The four Mystery Dramas are:
The Gate of Initiation (1910)
The Trial of the Soul (1911)
The Guardian of the Threshold (1912)
The Soul’s Awakening (1913)
The dramas follow the story of a group of main characters, the artist Johannes, the scientist Strader, the humanist Capesius and the mystic Mary, through a journey that includes both their life on this side of the Threshold, and beyond, or in the spiritual world. They are recited in prose when the scenes are set in the physical world, while with eurythmy when in the spiritual world. Eurythmy, the visible language, allows the spiritual beings that the protagonists meet beyond the Threshold to talk to the movement, above all Lucifer and Arimane. Every single eurythmic movement therefore corresponds to a letter or concept that is read from the back of the theater following the solemn diction of the art of the word.
The union of all these elements in an organic unicuum is singular. Each drama lasts about five hours, in some ways it seems to witness a work of Wagner in prose, modern and decidedly liberty. The parts set in the Threshold and in the spiritual world are surely the ones that strike the most, especially for the extremely refined aesthetics and never left to chance in the meaning.

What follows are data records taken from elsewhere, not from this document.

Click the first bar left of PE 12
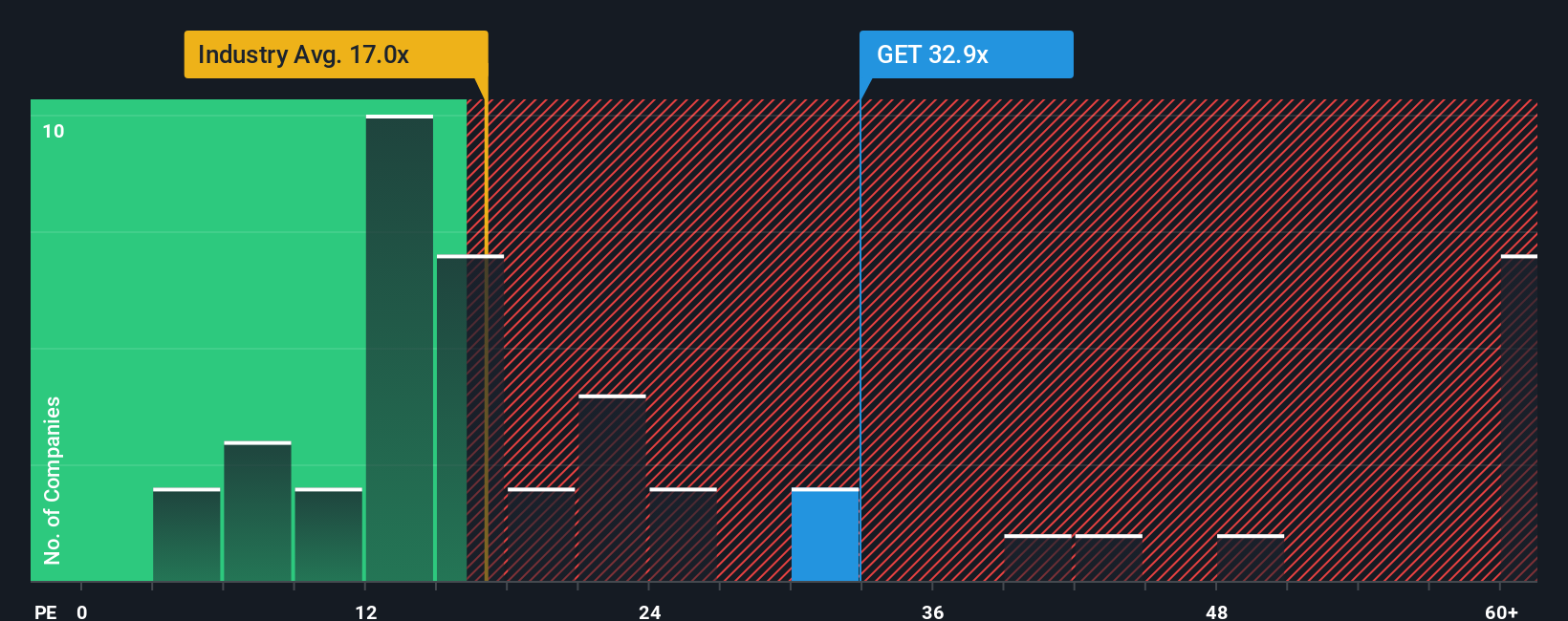The image size is (1568, 621). click(329, 535)
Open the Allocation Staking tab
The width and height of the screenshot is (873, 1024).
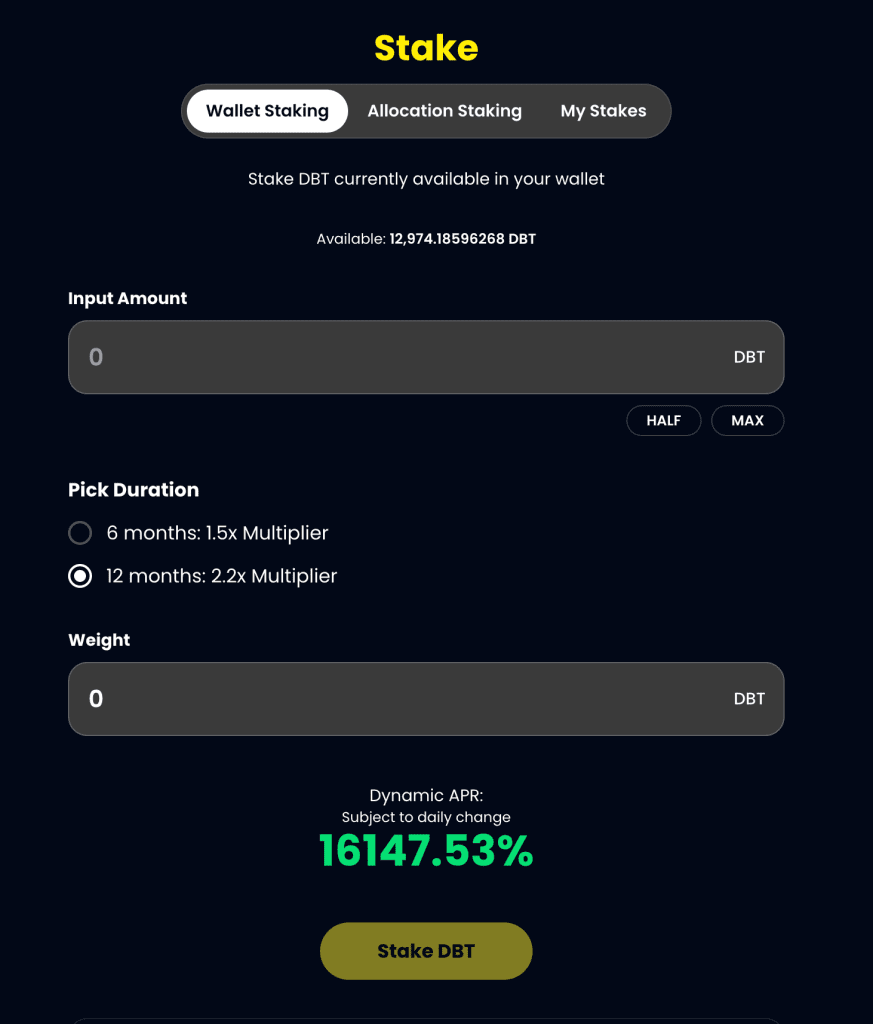[x=444, y=111]
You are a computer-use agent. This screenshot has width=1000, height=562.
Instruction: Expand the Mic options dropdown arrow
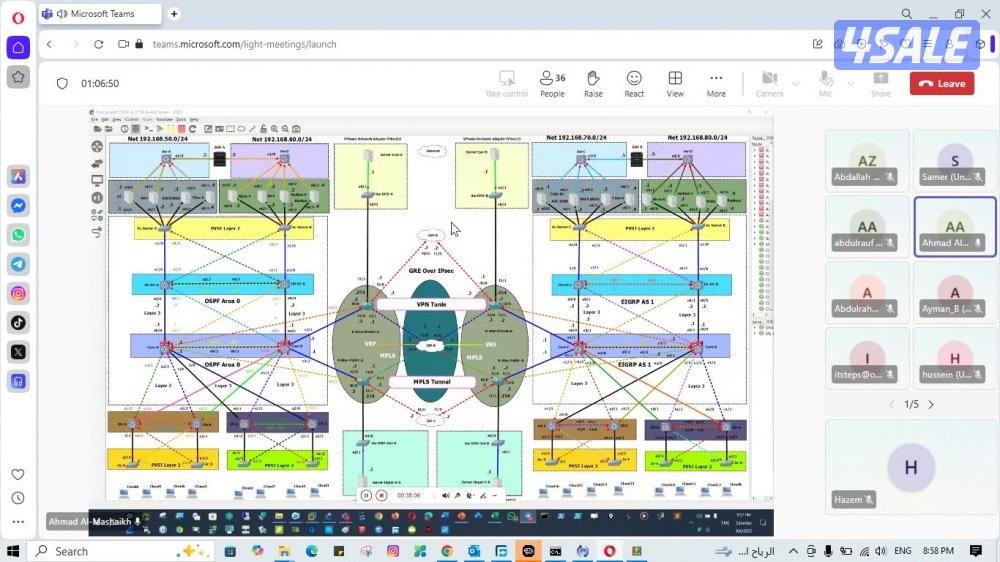[x=851, y=83]
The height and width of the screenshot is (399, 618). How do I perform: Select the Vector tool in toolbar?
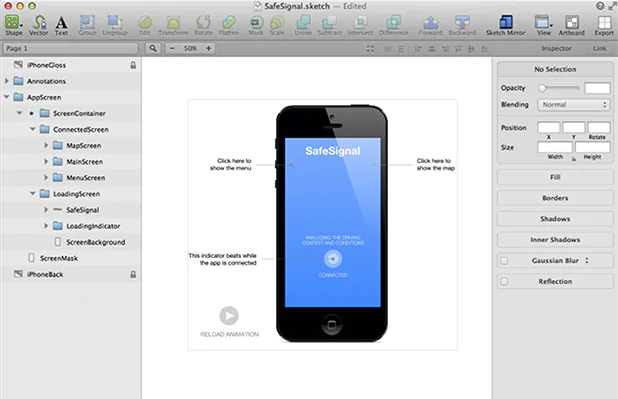(39, 22)
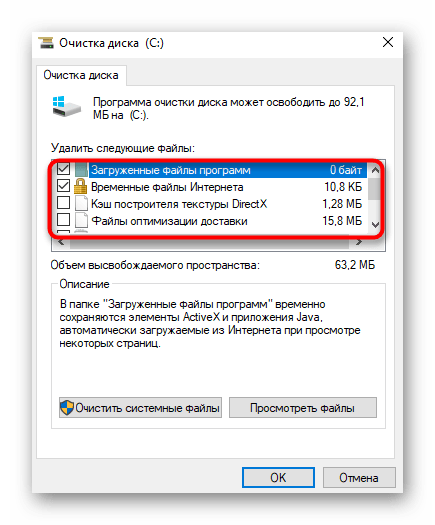The image size is (435, 525).
Task: Check the Файлы оптимизации доставки checkbox
Action: tap(63, 220)
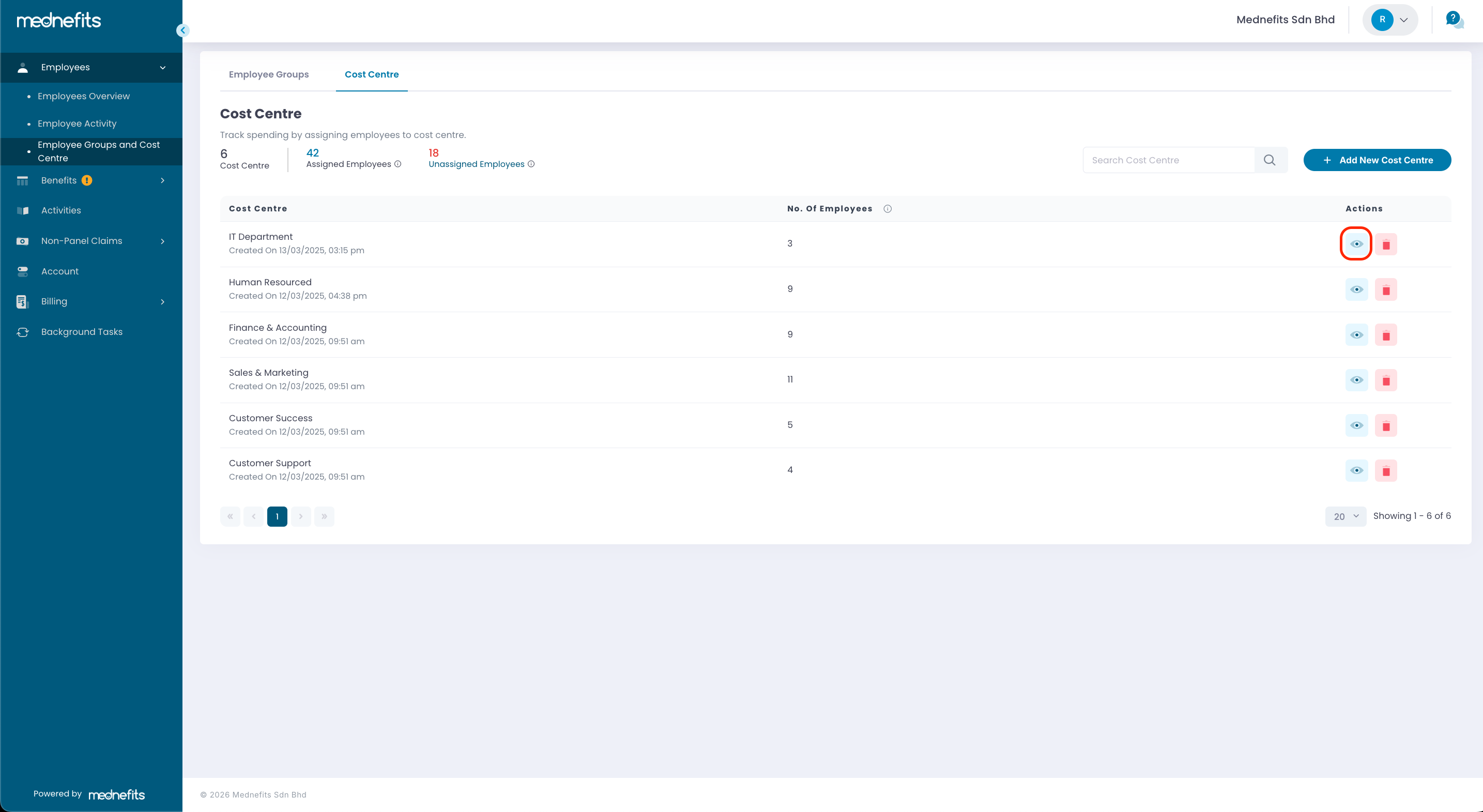The height and width of the screenshot is (812, 1483).
Task: Open the user profile R dropdown
Action: tap(1390, 20)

A successful synthesis of liturgical aspects of mysteries with the artistic representation of drama theater.

Seals of the four Mystery Dramas
Each of the four plays is associated with a seal, which symbolically contains the meaning of the work and the content of the work itself:
The Gate of Initiation (seal in the upper left): shows a symmetry according to the number 7, from inside to outside and from outside to inside alternately. The letters indicate the Rosicrucian motto: “Ex Deo Nascimur, In Christo Morimur, Per Spiritum Sanctum Reviviscimus.”, The same on Steiner’s tomb. Represents the physical body.

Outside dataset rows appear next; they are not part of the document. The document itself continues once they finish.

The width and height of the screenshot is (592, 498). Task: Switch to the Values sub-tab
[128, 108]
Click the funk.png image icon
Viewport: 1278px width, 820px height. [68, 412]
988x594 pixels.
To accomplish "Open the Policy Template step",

The Trial of the Soul (seal in the upper right corner): shows a symmetry according to the number 5, portraying forces that from the center of the star go outwards, but which then return to themselves to embrace the sister forces that go from the periphery go towards the central star. Represents the etheric body.
The Guardian of the Threshold (bottom left): has a symmetry according to the number 4, a vortex that springs up as a compression and together expansion of a sphere. The cross inside is a swastika, even if “softened”. It was used especially in the theosophical field, where Steiner still moved before 1913 and the split in anthroposophy, but in a completely free sense from the Nazi exception! It is a symbol of the four elements at the center of which is the Sun. It represents the astral body, with the rotation of the stars around a center and their confluence towards the center of the cross, or the proof of the Guardian of the Threshold. Represents Plato’s prophecy in the Republic: “the Right Man will be flogged, hung, tied up, removed his eyes and finally crucified” so that “the Soul of the World is crucified in the heart of the Earth” alluding to one of the greatest mysteries of Christianity esoteric that had to come, about 360 later.

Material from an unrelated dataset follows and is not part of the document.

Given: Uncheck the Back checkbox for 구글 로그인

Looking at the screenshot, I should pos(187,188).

The Soul’s Awakening (bottom right): the circle is the Uroboros, the snake that bites its tail. It represents the serpent of knowledge, which bites its tail by poisoning itself to know where it starts and ends. It is therefore connected to Lucifer and the ambiguity of force given by the awakening of the Kundalini. The letters on the twelve spokes of this wheel mean, clockwise: “ICH ERKENNET SICH”, while the three flashes can also be read counterclockwise, like “IST”. “I recognize myself” therefore, with the H in the sign of Pisces and the N as the Caduceus of Mercury. Pisces represents the present era, in which humanity as a whole develops the Ego (received in year zero in the Age of Aries with the incarnation of Christ), the two serpents of Mercury, evolution and involution. “È” refers to “He Who Is”, or “I Am the I Am”, the Christ. The drama and the seal thus represent the ego.
As Judith von Halle recounts in this article, the expected dramas were seven. A fifth was already in preparation, but its development was interrupted by the outbreak of the First World War first (in 1914), and by the destruction of the first Goetheanum then (the New Year’s Eve 1922-23). The Mystery Dramas had indeed to follow a development according to the number 7, as the evolution according to the cosmic cycles of manvatara, or cosmic day, and pralaya, or cosmic night: the fifth Mystery Drama would then have had a seal representing the Spiritual Self, or astral body transformed by the ego.